UPDATE: Here's my implementation of Hashed Timing Wheels. Please let me know if you have an idea to improve the performance and concurrency. (20-Jan-2009)
// Sample usage:
public static void main(String[] args) throws Exception {
Timer timer = new HashedWheelTimer();
for (int i = 0; i < 100000; i ++) {
timer.newTimeout(new TimerTask() {
public void run(Timeout timeout) throws Exception {
// Extend another second.
timeout.extend();
}
}, 1000, TimeUnit.MILLISECONDS);
}
}
UPDATE: I solved this problem by using Hierarchical and Hashed Timing Wheels. (19-Jan-2009)
I'm trying to implement a special purpose timer in Java which is optimized for timeout handling. For example, a user can register a task with a dead line and the timer could notify a user's callback method when the dead line is over. In most cases, a registered task will be done within a very short amount of time, so most tasks will be canceled (e.g. task.cancel()) or rescheduled to the future (e.g. task.rescheduleToLater(1, TimeUnit.SECOND)).

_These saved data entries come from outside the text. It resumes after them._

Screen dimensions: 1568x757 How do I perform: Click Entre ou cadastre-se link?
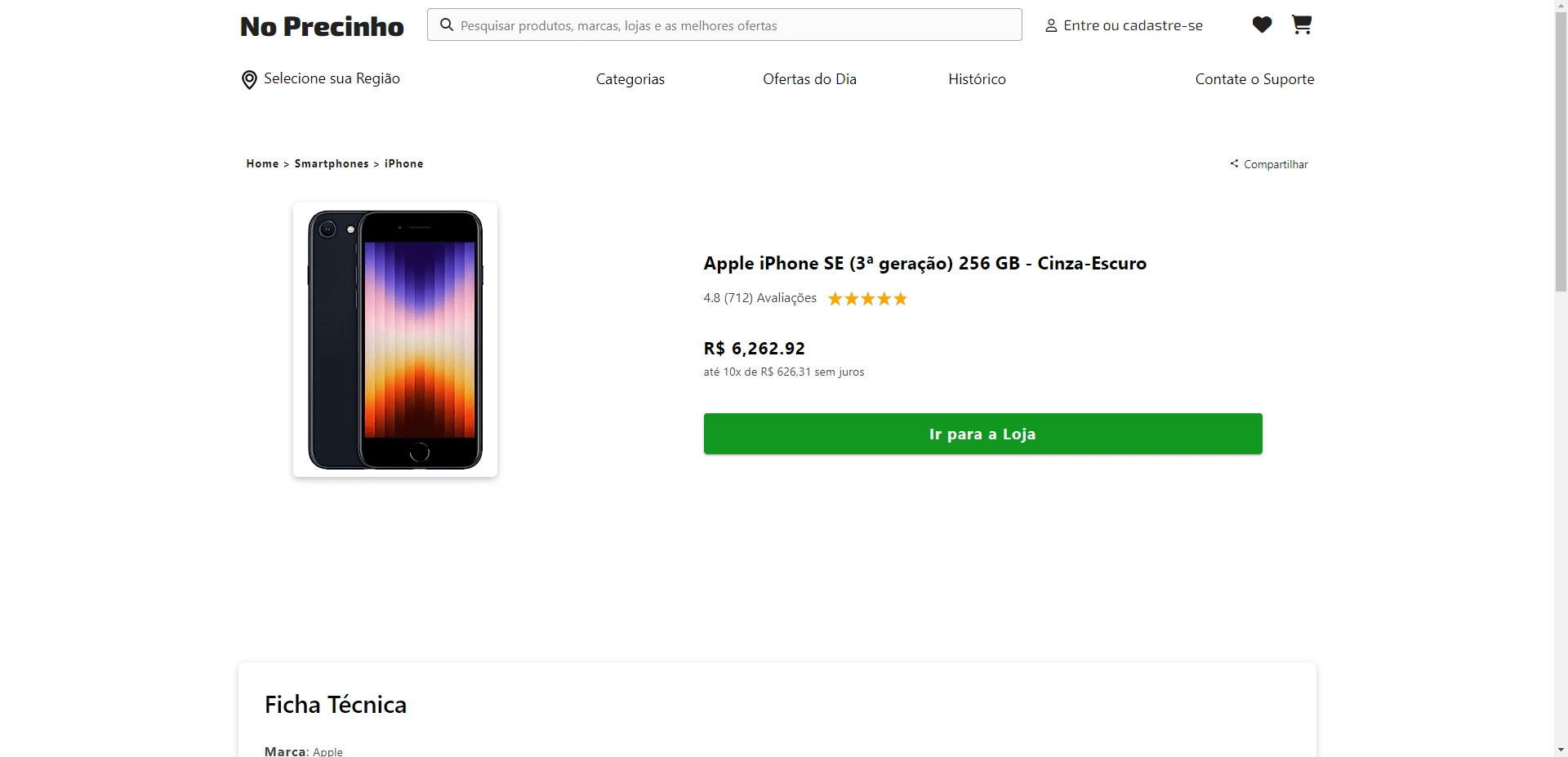point(1133,26)
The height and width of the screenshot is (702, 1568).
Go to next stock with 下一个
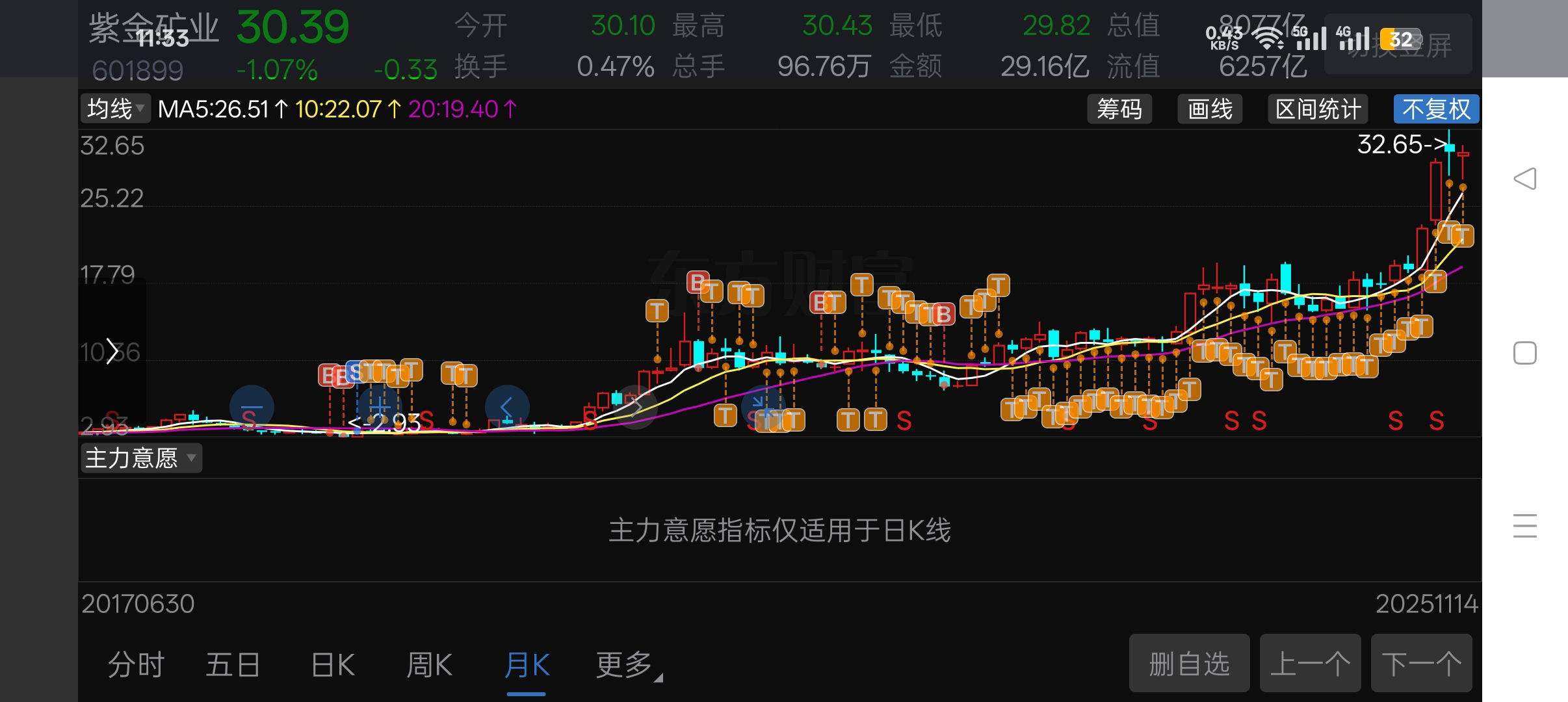click(x=1421, y=664)
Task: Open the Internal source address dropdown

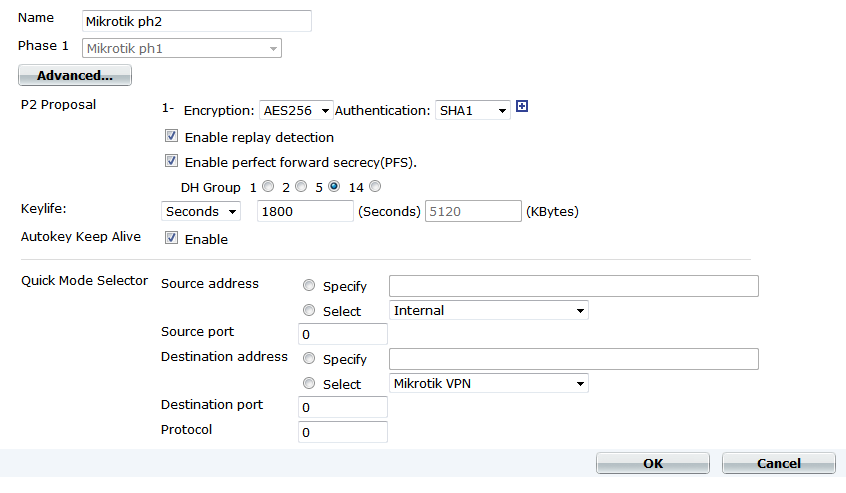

I want to use this timer to detect an idle socket connection (e.g. close the connection when no message is received in 10 seconds) and write timeout (e.g. raise an exception when the write operation is not finished in 30 seconds.) In most cases, the timeout will not occur, client will send a message and the response will be sent unless there's a weird network issue..
I can't use java.util.Timer or java.util.concurrent.ScheduledThreadPoolExecutor because they assume most tasks are supposed to be timed out. If a task is cancelled, the cancelled task is stored in its internal heap until ScheduledThreadPoolExecutor.purge() is called, and it's a very expensive operation. (O(NlogN) perhaps?)
In traditional heaps or priority queues I've learned in my CS classes, updating the priority of an element was an expensive operation (O(logN) in many cases because it can only be achieved by removing the element and re-inserting it with a new priority value. Some heaps like Fibonacci heap has O(1) time of decreaseKey() and min() operation, but what I need at least is fast increaseKey() and min() (or decreaseKey() and max()).
Do you know any data structure which is highly optimized for this particular use case? One strategy I'm thinking of is just storing all tasks in a hash table and iterating all tasks every second or so, but it's not that beautiful.
How about trying to separate the handing of the normal case where things complete quickly from the error cases?
Use both a hash table and a priority queue. When a task is started it gets put in the hash table and if it finishes quickly it gets removed in O(1) time.
Every one second you scan the hash table and any tasks that have been a long time, say .75 seconds, get moved to the priority queue. The priority queue should always be small and easy to handle. This assumes that one second is much less than the timeout times you are looking for.
If scanning the hash table is too slow, you could use two hash tables, essentially one for even-numbered seconds and one for odd-numbered seconds. When a task gets started it is put in the current hash table. Every second move all the tasks from the non-current hash table into the priority queue and swap the hash tables so that the current hash table is now empty and the non-current table contains the tasks started between one and two seconds ago.
There options are a lot more complicated than just using a priority queue, but are pretty easily implemented should be stable.